CLEOPATRA. She has done no harm, Rufio.

CAESAR (to Rufio). Let her stay.

RUFIO (sitting down on the altar). Very well. Then my place is
here too; and you can see what is the matter for yourself. The
city is in a pretty uproar, it seems.

CAESAR (with grave displeasure). Rufio: there is a time for
obedience.

RUFIO. And there is a time for obstinacy. (He folds his arms
doggedly.)

CAESAR (to Cleopatra). Send her away.

CLEOPATRA (whining in her eagerness to propitiate him). Yes, I
will. I will do whatever you ask me, Caesar, always, because I
love you. Ftatateeta: go away.

FTATATEETA. The Queen's word is my will. I shall be at hand for
the Queen's call. (She goes out past Ra, as she came.)

RUFIO (following her). Remember, Caesar, YOUR bodyguard also is
within call. (He follows her out.)

Cleopatra, presuming upon Caesar's submission to Rufio, leaves
the table and sits down on the bench in the colonnade.

CLEOPATRA. Why do you allow Rufio to treat you so? You should
teach him his place.

CAESAR. Teach him to be my enemy, and to hide his thoughts from
me as you are now hiding yours.

CLEOPATRA (her fears returning). Why do you say that, Caesar?
Indeed, indeed, I am not hiding anything. You are wrong to treat
me like this. (She stifles a sob.) I am only a child; and you
turn into stone because you think some one has been killed. I
cannot bear it. (She purposely breaks down and weeps. He looks at
her with profound sadness and complete coldness. She looks up to
see what effect she is producing.

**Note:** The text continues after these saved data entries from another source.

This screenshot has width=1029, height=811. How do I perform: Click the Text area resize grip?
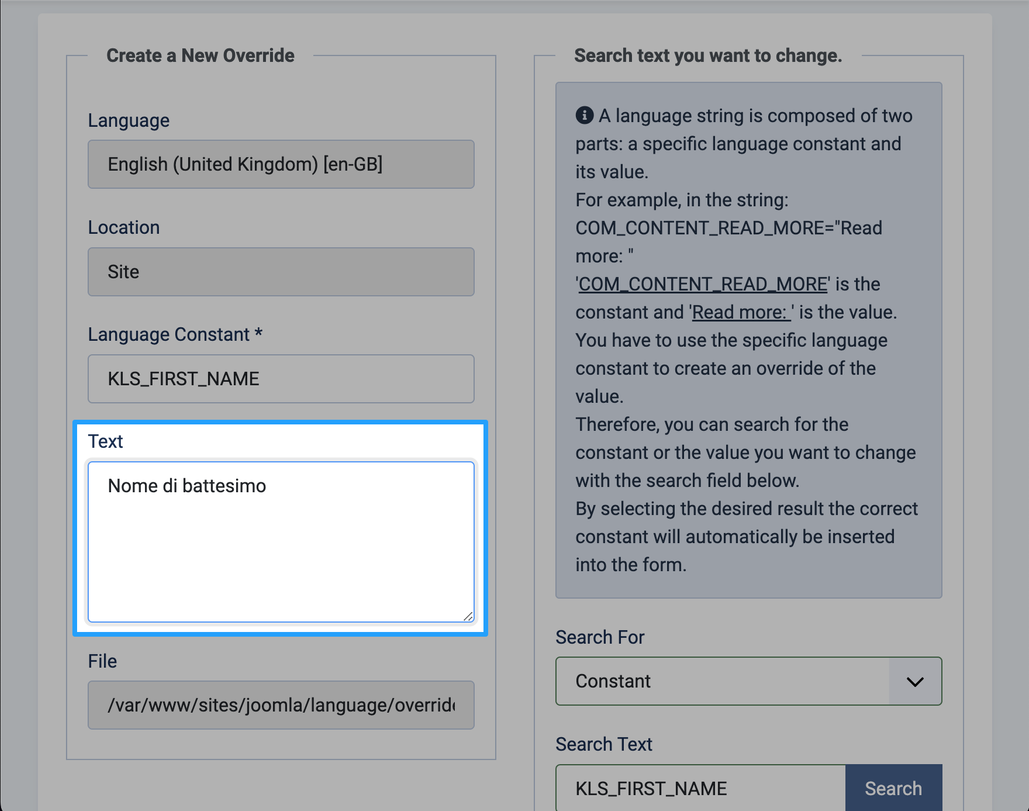click(x=468, y=615)
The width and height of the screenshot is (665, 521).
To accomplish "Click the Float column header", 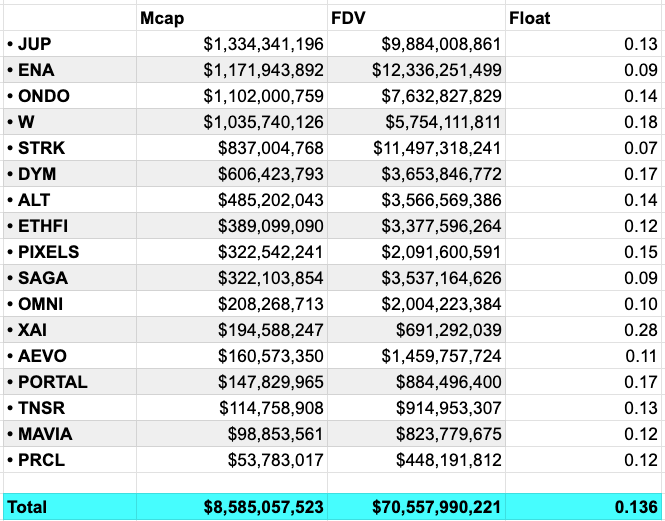I will coord(529,17).
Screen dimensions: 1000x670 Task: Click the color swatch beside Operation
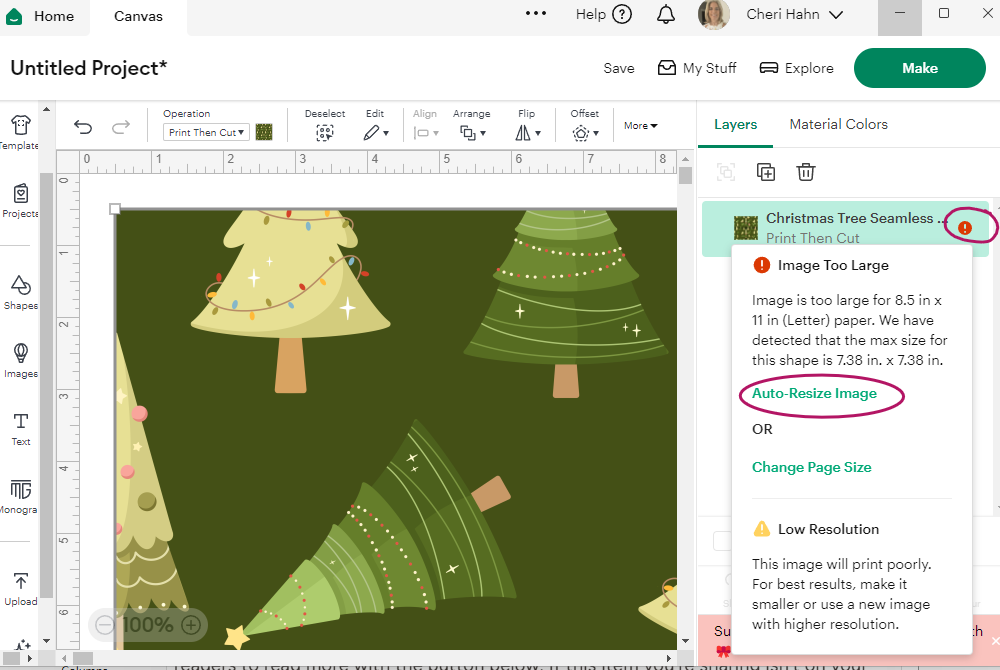pos(264,132)
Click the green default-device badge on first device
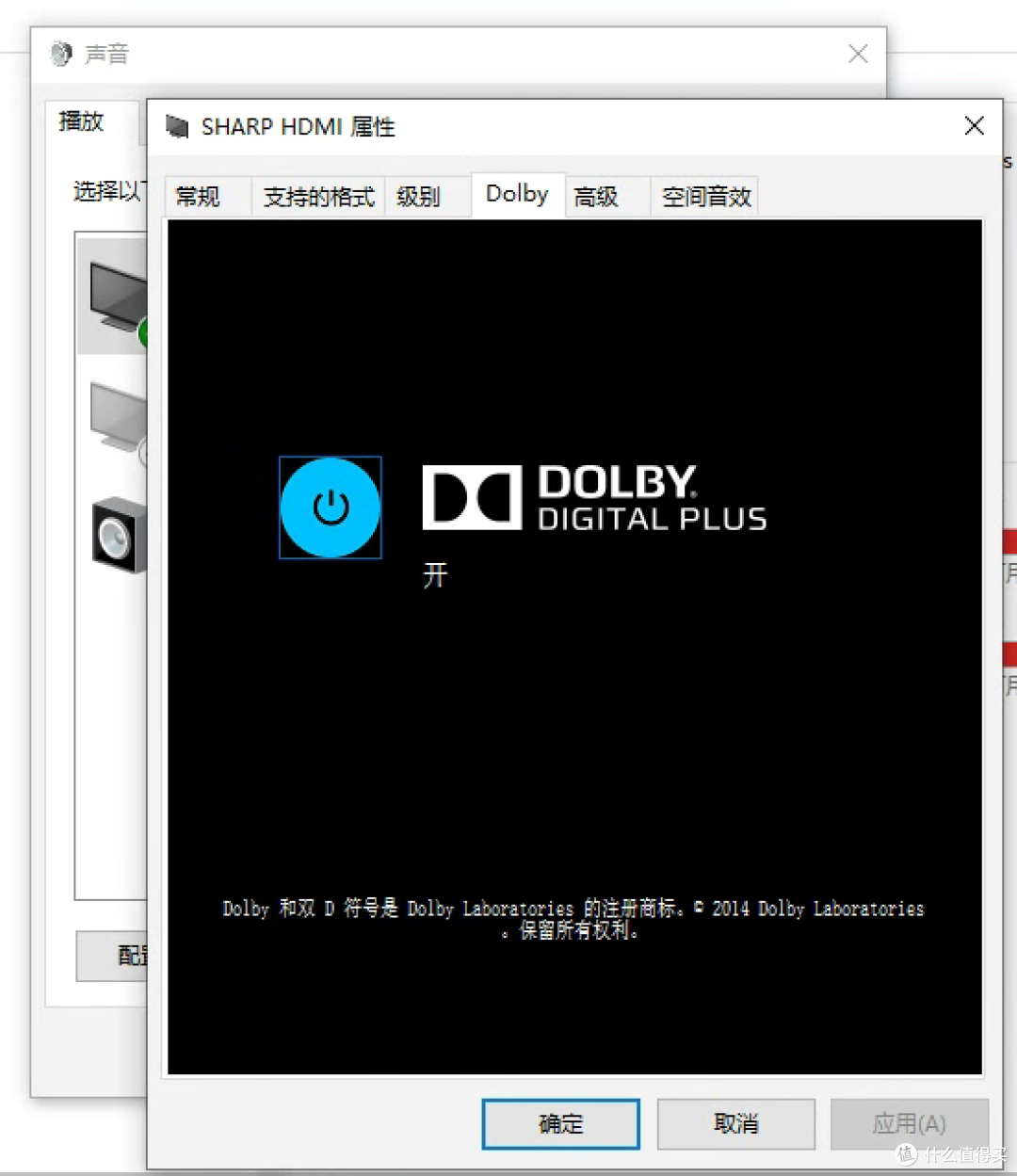This screenshot has height=1176, width=1017. pos(143,332)
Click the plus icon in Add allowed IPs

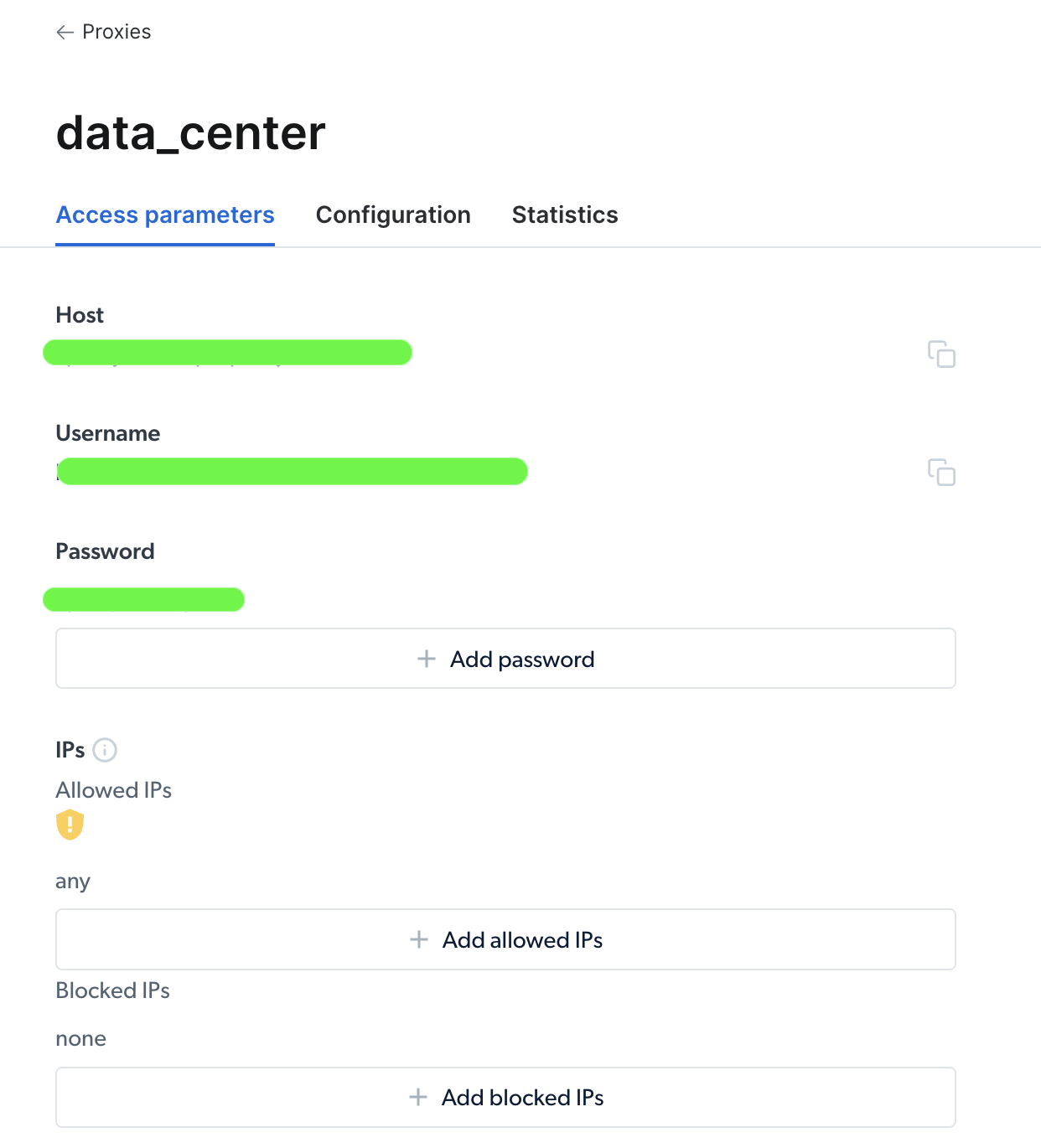[x=418, y=939]
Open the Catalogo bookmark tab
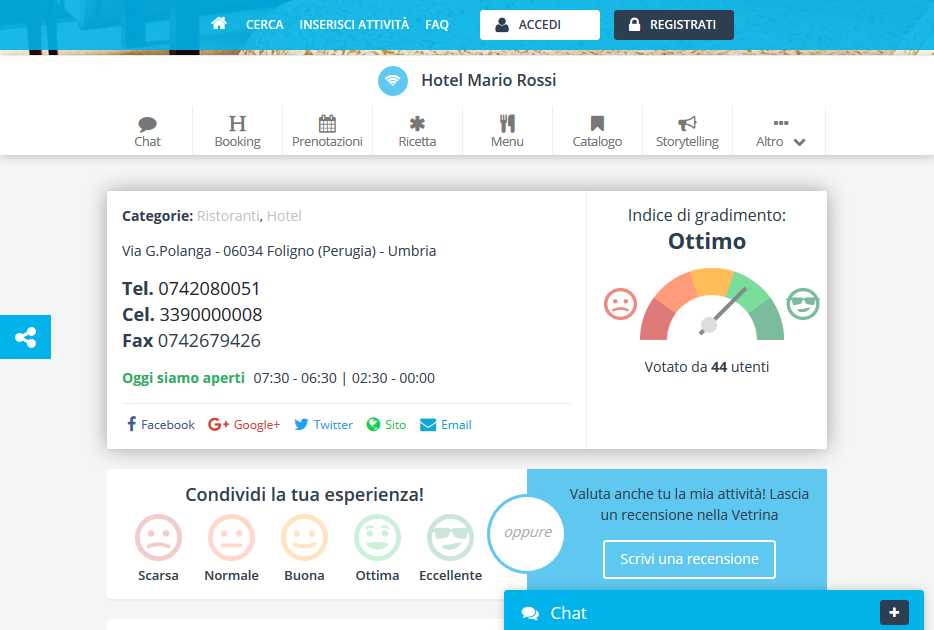Screen dimensions: 934x630 (597, 131)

Seeing that he is unmoved, she
sits up, pretending to struggle with her emotion and to put it
bravely away.) But there: I know you hate tears: you shall not be
troubled with them. I know you are not angry, but only sad; only
I am so silly, I cannot help being hurt when you speak coldly. Of
course you are quite right: it is dreadful to think of anyone
being killed or even hurt; and I hope nothing really serious
has-- (Her voice dies away under his contemptuous penetration.)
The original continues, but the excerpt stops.